Осенью пятьдесят первого года он отдыхал в Кисловодске. Не только размеренная санаторная жизнь и удивительный своей чистотой и мягкостью воздух, напоминавший и о Баянауле и об Улутау, помогли ему набраться сил. Вместе с ним и Таисией Алексеевной были Василий Иванович и Зоя Ивановна. Милый Василий Иванович, увалень Вася, по первому звонку в Джезказган немедленно согласившийся разделить с ним отдых. Вот когда понимаешь, какой душевный такт у человека, умевшего помолчать когда надо, и поспорить, и пошутить. А уж общих воспоминаний было у них на целую жизнь.
О работе они говорили сравнительно редко.
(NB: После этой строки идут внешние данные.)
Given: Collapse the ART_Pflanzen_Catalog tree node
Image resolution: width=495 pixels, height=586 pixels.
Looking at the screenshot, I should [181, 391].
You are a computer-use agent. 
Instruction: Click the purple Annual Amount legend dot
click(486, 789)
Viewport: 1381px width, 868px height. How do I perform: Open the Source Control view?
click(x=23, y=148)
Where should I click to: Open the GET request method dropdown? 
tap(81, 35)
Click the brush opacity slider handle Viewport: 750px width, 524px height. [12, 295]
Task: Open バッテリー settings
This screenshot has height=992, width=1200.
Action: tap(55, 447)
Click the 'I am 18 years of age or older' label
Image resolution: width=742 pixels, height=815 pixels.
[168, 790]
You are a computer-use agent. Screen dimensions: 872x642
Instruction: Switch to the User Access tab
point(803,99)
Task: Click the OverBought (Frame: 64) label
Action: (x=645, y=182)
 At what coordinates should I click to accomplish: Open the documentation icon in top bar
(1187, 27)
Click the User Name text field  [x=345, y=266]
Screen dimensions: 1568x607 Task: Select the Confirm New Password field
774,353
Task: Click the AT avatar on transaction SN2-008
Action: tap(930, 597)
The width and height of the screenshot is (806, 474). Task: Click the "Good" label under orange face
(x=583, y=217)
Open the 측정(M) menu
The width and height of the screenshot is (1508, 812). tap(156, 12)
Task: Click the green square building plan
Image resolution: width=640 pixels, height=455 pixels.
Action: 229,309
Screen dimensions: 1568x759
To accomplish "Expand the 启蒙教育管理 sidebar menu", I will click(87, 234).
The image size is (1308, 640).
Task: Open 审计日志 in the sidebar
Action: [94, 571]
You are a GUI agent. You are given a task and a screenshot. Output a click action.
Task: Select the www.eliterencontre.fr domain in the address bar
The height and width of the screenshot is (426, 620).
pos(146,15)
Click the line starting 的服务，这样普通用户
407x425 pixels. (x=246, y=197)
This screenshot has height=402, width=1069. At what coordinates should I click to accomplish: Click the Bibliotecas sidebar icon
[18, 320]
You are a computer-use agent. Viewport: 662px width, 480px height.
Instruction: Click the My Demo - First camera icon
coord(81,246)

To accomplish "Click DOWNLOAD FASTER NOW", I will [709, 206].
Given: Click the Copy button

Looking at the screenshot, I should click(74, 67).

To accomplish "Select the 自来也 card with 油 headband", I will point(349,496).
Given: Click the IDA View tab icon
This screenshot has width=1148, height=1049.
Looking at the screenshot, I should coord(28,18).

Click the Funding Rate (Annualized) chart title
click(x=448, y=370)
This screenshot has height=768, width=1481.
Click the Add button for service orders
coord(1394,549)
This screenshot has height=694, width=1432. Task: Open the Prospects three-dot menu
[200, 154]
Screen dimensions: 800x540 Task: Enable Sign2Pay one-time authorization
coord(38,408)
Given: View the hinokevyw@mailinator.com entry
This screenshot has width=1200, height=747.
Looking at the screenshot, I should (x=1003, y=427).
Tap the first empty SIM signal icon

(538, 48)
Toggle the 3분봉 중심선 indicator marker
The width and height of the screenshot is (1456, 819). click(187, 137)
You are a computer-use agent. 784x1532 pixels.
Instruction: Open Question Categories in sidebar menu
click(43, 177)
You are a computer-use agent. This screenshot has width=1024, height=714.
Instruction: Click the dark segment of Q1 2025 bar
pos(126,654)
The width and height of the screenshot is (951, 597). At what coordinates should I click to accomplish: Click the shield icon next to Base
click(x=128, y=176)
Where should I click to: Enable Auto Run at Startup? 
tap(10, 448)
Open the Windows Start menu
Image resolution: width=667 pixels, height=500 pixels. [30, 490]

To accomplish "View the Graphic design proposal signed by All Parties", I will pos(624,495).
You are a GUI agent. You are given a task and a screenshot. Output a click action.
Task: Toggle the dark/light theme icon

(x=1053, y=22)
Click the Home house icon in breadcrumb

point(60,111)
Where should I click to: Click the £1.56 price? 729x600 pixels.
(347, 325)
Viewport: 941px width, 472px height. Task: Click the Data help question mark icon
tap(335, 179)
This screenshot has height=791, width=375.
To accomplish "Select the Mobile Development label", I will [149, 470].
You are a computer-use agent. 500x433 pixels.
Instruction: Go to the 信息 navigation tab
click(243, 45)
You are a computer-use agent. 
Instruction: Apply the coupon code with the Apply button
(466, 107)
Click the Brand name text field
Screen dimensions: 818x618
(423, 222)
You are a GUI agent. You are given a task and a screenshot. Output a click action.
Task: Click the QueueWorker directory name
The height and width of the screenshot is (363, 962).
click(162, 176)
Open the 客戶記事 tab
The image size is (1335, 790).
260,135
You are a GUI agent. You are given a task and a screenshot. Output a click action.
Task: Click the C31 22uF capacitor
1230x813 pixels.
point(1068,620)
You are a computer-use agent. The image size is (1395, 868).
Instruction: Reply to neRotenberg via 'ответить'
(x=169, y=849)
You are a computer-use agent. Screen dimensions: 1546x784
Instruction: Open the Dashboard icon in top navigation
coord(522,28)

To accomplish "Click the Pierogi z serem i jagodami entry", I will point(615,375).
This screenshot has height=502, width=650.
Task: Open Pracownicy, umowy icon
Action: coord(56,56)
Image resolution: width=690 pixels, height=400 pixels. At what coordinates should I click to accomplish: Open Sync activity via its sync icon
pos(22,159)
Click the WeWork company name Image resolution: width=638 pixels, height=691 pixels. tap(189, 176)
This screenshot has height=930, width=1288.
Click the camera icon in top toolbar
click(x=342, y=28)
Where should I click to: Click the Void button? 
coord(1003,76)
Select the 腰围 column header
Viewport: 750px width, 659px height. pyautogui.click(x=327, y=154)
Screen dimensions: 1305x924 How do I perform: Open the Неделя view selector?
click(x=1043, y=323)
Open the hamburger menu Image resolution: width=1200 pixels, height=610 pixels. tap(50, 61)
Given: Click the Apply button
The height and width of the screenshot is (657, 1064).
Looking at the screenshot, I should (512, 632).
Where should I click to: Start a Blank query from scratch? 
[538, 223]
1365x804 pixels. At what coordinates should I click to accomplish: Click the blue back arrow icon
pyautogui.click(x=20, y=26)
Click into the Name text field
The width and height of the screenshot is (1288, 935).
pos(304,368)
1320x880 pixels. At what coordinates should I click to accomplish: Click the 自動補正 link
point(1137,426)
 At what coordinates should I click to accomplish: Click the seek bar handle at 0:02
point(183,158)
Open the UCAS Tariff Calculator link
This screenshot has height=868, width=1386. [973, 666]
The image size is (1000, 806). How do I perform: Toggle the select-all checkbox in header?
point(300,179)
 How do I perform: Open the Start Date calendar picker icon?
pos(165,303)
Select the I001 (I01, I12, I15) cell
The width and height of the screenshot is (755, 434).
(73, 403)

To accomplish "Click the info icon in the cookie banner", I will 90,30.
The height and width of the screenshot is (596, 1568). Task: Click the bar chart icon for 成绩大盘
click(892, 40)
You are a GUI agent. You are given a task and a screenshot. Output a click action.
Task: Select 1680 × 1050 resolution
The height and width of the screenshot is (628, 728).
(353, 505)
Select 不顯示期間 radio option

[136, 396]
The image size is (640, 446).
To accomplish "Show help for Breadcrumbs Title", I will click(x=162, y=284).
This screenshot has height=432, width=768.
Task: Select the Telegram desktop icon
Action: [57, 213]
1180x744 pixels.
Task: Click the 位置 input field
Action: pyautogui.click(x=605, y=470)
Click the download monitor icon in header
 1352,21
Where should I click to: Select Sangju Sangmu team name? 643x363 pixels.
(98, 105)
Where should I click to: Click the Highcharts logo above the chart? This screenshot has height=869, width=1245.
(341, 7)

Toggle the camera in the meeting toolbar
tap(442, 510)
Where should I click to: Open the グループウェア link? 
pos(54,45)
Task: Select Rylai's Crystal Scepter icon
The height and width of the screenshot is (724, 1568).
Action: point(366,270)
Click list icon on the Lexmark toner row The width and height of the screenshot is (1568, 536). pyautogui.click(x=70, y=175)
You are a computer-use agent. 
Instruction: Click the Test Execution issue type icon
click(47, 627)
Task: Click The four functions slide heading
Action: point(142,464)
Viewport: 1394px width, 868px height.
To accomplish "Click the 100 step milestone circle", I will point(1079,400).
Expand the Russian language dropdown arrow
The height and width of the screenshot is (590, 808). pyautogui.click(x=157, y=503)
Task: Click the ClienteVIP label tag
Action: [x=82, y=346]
Еще реже об уходе Каныша Имантаевича из Академии. Конечно, только тогда, когда он сам об этом заговаривал. В ответ на взволнованные слова Василия Ивановича: «Я, Каныш, был оскорблен в лучших своих чувствах» — Сатпаев очень спокойно сказал:
— Ценю дружбу, но оскорбляться не надо. Сделанного у нас с тобой никто не отнимет. А есть русская поговорка: «Несчастья бояться — счастья не видать».
Они зашли далеко за Красные камни, и перед ними открывались горы Кавказа с лесными их склонами, с белыми папахами снегов.
— И все же Тянь-Шань величественнее. Не правда ли, Каныш?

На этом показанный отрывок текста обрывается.